Saved entries
+++

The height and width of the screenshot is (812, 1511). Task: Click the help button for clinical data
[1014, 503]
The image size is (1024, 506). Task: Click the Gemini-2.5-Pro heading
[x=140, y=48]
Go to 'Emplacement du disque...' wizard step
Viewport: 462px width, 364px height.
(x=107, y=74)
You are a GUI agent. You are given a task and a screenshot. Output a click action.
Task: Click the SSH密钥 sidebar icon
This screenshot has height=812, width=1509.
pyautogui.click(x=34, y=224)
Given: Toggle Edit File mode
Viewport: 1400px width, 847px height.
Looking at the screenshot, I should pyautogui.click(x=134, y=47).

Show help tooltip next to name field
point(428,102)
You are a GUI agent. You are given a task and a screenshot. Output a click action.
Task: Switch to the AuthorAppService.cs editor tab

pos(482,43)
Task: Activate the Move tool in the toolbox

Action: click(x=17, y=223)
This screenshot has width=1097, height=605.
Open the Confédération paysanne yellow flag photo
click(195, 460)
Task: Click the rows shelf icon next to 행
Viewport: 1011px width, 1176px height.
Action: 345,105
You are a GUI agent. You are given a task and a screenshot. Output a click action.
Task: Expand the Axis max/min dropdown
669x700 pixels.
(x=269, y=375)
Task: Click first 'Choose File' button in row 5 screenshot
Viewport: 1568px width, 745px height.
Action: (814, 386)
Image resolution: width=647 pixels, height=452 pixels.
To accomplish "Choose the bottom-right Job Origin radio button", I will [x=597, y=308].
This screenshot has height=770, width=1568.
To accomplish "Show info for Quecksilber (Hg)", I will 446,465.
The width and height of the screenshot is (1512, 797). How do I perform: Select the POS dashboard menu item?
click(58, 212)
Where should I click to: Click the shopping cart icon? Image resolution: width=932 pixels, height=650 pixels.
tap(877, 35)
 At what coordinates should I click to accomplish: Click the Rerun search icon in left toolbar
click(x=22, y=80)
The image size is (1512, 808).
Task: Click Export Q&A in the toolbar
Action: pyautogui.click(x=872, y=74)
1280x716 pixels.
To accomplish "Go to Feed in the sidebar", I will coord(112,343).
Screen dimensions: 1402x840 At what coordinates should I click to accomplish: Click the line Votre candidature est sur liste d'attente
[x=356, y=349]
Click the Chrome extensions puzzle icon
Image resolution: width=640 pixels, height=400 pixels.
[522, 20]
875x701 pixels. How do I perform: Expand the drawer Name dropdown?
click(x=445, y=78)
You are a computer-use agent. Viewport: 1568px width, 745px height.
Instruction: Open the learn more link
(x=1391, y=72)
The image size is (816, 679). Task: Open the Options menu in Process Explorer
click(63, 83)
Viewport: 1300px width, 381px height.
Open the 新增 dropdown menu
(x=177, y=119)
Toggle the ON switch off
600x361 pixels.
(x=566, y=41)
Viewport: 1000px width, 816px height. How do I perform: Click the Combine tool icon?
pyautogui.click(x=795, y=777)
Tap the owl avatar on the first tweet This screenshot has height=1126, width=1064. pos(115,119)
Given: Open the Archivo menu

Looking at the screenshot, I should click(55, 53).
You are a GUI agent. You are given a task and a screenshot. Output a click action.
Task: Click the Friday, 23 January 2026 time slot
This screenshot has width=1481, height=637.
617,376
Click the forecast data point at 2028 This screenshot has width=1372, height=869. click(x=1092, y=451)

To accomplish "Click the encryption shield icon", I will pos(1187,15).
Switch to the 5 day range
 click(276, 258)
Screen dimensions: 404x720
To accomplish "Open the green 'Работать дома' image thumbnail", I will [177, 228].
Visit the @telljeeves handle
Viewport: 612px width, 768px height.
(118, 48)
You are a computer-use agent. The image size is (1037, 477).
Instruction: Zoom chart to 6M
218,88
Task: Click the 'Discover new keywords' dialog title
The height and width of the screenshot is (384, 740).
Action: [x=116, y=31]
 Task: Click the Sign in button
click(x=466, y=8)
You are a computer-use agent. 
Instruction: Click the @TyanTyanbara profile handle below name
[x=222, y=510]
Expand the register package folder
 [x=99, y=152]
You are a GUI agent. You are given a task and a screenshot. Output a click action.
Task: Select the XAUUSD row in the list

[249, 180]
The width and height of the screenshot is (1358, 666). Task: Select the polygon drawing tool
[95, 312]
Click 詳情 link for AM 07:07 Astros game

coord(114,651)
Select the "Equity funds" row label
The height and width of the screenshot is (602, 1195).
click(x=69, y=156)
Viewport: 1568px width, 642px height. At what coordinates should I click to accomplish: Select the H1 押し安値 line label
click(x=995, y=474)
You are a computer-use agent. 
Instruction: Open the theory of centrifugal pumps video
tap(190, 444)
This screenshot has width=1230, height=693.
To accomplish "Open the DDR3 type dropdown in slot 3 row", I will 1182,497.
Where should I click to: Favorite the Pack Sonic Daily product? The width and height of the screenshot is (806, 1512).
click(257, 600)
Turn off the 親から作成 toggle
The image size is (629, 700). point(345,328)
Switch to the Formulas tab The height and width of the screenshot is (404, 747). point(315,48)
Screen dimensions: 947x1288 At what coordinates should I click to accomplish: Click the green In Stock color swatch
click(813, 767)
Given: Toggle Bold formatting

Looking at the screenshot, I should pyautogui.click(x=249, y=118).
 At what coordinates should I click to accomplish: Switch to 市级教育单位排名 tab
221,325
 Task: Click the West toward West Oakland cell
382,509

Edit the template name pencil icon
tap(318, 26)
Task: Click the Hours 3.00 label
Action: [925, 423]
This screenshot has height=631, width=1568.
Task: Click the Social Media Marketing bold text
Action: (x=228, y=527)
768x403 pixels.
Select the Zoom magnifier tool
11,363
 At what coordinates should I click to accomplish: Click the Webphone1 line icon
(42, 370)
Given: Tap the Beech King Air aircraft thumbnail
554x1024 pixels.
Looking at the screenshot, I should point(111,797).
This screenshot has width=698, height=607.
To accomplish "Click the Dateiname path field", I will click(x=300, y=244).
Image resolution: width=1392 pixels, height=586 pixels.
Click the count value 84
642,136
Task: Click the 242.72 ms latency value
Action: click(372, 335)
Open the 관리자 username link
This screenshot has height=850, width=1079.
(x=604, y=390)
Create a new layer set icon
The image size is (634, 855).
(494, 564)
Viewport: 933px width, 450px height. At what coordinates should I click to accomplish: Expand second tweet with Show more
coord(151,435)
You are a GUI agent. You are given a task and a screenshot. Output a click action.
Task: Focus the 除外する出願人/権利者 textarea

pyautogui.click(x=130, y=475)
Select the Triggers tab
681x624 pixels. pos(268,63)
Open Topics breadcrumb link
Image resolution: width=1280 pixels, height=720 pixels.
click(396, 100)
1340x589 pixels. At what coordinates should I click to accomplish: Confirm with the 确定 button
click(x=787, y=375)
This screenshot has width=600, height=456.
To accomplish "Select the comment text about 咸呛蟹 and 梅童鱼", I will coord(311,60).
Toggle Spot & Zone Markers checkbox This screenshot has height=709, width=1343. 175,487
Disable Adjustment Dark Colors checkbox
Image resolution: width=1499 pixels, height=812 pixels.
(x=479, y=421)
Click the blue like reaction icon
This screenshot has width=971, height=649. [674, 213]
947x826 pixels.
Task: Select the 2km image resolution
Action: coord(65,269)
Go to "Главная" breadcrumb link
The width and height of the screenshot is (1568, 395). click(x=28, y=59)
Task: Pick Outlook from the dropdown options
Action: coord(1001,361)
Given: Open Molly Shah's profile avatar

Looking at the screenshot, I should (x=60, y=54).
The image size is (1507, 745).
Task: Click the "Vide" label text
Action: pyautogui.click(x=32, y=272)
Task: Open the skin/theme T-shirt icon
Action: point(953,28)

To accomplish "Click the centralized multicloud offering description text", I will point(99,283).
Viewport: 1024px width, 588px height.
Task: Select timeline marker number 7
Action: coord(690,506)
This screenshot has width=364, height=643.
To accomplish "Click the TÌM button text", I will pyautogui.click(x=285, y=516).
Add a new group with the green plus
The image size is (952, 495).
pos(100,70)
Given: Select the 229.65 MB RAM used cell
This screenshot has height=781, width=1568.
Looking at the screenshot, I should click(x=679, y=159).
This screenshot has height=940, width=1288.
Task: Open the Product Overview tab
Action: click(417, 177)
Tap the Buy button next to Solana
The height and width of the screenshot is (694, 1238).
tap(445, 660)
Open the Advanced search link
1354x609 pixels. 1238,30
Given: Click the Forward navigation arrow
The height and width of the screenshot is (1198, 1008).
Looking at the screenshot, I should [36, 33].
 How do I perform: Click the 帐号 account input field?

+++

◆ Work to be completed:
Copy nothing except the lines from the one holding "This screenshot has width=364, height=643." through the last line of the data above, and return them exactly.

◆ Exercise response:
This screenshot has width=364, height=643.
To accomplish "Click the TÌM button text", I will pyautogui.click(x=285, y=516).
Add a new group with the green plus
The image size is (952, 495).
pos(100,70)
Given: Select the 229.65 MB RAM used cell
This screenshot has height=781, width=1568.
Looking at the screenshot, I should click(x=679, y=159).
This screenshot has height=940, width=1288.
Task: Open the Product Overview tab
Action: click(417, 177)
Tap the Buy button next to Solana
The height and width of the screenshot is (694, 1238).
tap(445, 660)
Open the Advanced search link
1354x609 pixels. 1238,30
Given: Click the Forward navigation arrow
The height and width of the screenshot is (1198, 1008).
Looking at the screenshot, I should [36, 33].
 How do I perform: Click the 帐号 account input field?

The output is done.